Most previous lifestyle studies of AD focused on a limited number of lifestyle exposures in each survey, thus the synergistic effects or the overall effects of multiple lifestyle habits could not be analyzed. By comparing the distributions of lifestyle exposures between the clinical notes from the AD cohort and those from the control cohort, we found that the clinical notes from the AD group had recorded significantly more exposures than those from the control. This finding confirms the results about previously-studied lifestyle exposures. A positive graded relation was observed between AD dementia and the number of exposures the patient had, without either a threshold or a plateau. In particular, even a single lifestyle exposure is significantly related to AD, suggested the importance of complete lifestyle assessment and modification. AD and many other health consequences might share common lifestyle risk factors with overlapping pathological processes. Martins et al [45] found that abnormal glycolipid metabolism are indicated as central in the pathogenesis of both diabetes and AD. Wells et al [46] demonstrated that nutritional deficiencies in elder patients were strongly associated with cognitive impairment and vascular diseases. Hence monitoring a single risk factor may lead to many health benefits.

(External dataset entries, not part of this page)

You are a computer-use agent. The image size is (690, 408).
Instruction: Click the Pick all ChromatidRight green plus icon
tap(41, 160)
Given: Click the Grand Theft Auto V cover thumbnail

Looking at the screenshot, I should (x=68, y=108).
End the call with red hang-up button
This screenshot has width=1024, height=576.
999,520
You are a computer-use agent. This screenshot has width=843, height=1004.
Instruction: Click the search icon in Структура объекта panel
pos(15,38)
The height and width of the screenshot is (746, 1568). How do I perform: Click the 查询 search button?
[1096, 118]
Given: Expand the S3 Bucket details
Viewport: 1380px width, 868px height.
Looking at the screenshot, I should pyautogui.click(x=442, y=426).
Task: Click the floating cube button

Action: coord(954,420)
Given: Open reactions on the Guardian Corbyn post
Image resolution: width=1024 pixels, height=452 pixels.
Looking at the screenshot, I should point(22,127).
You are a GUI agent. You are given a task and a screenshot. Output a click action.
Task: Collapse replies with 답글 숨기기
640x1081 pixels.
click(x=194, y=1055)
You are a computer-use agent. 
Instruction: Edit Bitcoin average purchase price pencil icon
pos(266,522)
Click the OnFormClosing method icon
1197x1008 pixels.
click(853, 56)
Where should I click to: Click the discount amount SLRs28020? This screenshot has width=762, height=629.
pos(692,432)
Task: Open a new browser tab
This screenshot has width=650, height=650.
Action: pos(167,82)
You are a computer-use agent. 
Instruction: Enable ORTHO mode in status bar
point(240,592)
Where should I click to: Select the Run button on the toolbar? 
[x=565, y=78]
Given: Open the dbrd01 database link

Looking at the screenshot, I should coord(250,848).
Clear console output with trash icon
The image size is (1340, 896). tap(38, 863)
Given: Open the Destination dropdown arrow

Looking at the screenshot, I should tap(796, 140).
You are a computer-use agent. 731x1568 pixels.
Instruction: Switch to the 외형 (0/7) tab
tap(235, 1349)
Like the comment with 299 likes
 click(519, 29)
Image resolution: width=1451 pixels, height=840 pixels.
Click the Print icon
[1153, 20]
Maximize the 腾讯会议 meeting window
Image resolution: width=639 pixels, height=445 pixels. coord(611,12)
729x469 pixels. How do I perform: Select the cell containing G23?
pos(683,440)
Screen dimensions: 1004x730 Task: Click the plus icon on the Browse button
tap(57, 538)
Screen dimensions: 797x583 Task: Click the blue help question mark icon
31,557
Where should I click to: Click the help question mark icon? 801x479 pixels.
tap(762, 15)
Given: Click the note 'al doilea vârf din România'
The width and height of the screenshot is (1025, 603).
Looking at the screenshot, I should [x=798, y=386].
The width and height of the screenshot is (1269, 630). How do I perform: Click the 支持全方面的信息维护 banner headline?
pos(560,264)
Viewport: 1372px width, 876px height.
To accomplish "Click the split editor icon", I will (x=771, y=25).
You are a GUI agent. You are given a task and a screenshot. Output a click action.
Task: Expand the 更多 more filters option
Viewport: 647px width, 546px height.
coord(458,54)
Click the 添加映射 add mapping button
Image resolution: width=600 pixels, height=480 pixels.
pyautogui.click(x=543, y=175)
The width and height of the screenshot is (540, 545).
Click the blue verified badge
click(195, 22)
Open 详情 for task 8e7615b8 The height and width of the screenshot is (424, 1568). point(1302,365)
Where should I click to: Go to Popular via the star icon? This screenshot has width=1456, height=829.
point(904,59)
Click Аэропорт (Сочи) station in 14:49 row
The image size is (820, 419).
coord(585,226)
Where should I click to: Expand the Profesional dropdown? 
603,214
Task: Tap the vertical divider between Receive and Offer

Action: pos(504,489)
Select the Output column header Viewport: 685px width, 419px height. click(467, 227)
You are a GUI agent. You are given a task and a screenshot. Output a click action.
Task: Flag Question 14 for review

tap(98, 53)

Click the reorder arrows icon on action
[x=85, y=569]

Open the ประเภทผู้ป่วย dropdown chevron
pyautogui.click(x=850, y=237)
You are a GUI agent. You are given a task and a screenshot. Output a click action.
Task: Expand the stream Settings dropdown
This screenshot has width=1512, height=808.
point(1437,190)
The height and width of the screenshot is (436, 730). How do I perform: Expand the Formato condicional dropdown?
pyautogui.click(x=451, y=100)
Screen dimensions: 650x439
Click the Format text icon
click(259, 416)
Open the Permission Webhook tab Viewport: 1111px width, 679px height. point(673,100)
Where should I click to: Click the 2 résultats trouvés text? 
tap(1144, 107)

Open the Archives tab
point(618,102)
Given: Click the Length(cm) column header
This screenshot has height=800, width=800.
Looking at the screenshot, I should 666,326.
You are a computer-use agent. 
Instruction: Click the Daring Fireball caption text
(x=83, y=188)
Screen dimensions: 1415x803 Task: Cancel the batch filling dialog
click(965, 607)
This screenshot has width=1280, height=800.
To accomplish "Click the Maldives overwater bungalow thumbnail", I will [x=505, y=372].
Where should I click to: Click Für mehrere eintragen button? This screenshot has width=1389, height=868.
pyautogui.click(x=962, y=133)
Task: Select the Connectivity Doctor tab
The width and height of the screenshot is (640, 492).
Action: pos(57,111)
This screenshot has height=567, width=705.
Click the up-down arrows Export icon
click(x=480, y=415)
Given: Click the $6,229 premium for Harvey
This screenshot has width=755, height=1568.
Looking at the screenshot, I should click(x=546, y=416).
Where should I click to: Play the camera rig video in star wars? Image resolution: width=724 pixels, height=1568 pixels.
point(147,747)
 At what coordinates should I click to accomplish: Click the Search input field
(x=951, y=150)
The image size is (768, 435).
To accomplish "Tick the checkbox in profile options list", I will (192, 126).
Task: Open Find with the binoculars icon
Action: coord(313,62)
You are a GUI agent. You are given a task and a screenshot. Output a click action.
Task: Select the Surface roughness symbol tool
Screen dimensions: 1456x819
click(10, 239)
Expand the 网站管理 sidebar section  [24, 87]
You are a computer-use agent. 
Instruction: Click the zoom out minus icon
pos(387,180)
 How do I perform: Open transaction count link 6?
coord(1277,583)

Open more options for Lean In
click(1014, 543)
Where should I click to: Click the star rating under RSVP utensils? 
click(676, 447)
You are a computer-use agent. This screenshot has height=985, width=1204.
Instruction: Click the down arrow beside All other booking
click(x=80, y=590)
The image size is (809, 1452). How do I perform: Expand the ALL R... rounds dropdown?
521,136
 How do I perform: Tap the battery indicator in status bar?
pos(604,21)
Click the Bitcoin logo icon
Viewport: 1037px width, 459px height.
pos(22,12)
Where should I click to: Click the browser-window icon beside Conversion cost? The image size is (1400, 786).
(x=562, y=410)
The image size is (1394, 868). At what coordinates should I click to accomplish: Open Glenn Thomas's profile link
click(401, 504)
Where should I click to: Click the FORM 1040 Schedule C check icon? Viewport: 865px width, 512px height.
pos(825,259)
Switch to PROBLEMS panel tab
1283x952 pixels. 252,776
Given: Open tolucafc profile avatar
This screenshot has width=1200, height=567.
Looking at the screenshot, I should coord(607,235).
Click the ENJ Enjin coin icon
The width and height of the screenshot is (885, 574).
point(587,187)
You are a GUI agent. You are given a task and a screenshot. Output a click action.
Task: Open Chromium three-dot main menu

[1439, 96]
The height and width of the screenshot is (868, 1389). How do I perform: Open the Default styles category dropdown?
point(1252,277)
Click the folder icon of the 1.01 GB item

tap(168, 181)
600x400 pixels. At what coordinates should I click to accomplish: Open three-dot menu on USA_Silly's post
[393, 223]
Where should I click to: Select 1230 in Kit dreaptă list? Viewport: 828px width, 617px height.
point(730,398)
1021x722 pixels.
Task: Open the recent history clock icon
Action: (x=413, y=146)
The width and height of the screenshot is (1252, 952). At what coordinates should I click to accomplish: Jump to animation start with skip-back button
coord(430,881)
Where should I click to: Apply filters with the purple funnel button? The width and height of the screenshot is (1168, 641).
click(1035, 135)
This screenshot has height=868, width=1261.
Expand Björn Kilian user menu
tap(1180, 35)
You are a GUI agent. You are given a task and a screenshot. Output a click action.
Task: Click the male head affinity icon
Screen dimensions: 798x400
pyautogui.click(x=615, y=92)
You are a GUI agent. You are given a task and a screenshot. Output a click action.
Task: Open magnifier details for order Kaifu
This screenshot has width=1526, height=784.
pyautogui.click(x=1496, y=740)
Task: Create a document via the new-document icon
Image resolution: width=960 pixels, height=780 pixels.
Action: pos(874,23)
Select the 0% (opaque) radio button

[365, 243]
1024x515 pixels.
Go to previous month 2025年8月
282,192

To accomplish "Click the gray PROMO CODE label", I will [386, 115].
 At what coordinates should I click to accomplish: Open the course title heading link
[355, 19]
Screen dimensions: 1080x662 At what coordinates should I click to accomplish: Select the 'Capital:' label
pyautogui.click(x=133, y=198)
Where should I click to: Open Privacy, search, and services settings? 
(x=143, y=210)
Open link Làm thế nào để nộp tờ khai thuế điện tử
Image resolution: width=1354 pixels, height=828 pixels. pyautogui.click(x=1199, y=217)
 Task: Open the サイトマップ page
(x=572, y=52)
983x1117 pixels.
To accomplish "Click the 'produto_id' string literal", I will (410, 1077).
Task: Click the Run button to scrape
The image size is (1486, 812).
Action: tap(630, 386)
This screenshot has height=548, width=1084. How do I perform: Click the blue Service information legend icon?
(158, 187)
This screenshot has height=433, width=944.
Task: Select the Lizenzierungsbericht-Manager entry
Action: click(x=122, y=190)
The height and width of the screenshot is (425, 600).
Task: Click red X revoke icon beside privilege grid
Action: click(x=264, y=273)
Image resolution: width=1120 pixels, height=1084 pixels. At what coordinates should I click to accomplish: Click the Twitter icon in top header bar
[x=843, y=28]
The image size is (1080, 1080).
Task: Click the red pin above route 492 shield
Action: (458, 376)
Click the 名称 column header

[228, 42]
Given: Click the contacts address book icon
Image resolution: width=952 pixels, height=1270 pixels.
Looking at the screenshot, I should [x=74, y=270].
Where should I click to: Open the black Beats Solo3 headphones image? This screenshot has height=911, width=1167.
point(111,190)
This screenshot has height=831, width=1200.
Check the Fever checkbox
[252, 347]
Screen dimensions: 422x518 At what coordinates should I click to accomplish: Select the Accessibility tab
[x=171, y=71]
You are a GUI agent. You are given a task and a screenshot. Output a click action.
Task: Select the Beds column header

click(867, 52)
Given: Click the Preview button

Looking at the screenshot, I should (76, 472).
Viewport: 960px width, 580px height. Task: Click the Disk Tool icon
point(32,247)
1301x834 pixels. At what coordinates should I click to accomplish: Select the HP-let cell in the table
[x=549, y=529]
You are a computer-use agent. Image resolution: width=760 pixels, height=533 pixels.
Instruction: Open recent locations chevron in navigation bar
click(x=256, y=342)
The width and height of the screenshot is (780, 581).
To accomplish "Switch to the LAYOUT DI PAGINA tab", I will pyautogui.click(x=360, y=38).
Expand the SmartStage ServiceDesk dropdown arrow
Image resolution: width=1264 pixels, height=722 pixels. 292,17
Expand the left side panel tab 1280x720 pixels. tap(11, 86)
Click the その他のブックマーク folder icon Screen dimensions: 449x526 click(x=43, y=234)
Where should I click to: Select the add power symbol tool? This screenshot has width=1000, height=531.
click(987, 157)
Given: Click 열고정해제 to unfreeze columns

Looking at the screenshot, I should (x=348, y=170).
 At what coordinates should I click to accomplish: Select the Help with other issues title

MetaMap for extracting information from clinical notes has been evaluated in the previous studies and shown high precision and recall [47]. However, the irregular expressions, abbreviations or misspellings contained in free-text clinical notes might result in misrecognitions. For example, the intervention strategy of vitamin D supplement could not be retrieved from the sentence “She is on calcium carbonate and D”. In addition, MetaMap could not distinguish lifestyle risk factors and interventions. High fat diet could be considered as 1) an unhealthy diet habit, and 2) a special diet regimen suitable for patients who need such nutrition, though the second situation was very rare. Finally, although most negative context could be successfully mapped to negative UMLS terms, some of them might cause false positive results. For example, both “fat free” and “non-fat diet” could be successfully mapped to negative UMLS terms while “not high in fat” was falsely mapped to UMLS Term C0425441- Diet high in saturated fats. Based on the limited evaluation on the random samples, the average accuracy of MetaMap in identifying UMLS concepts associated with lifestyle exposures and interventions is 74.0%.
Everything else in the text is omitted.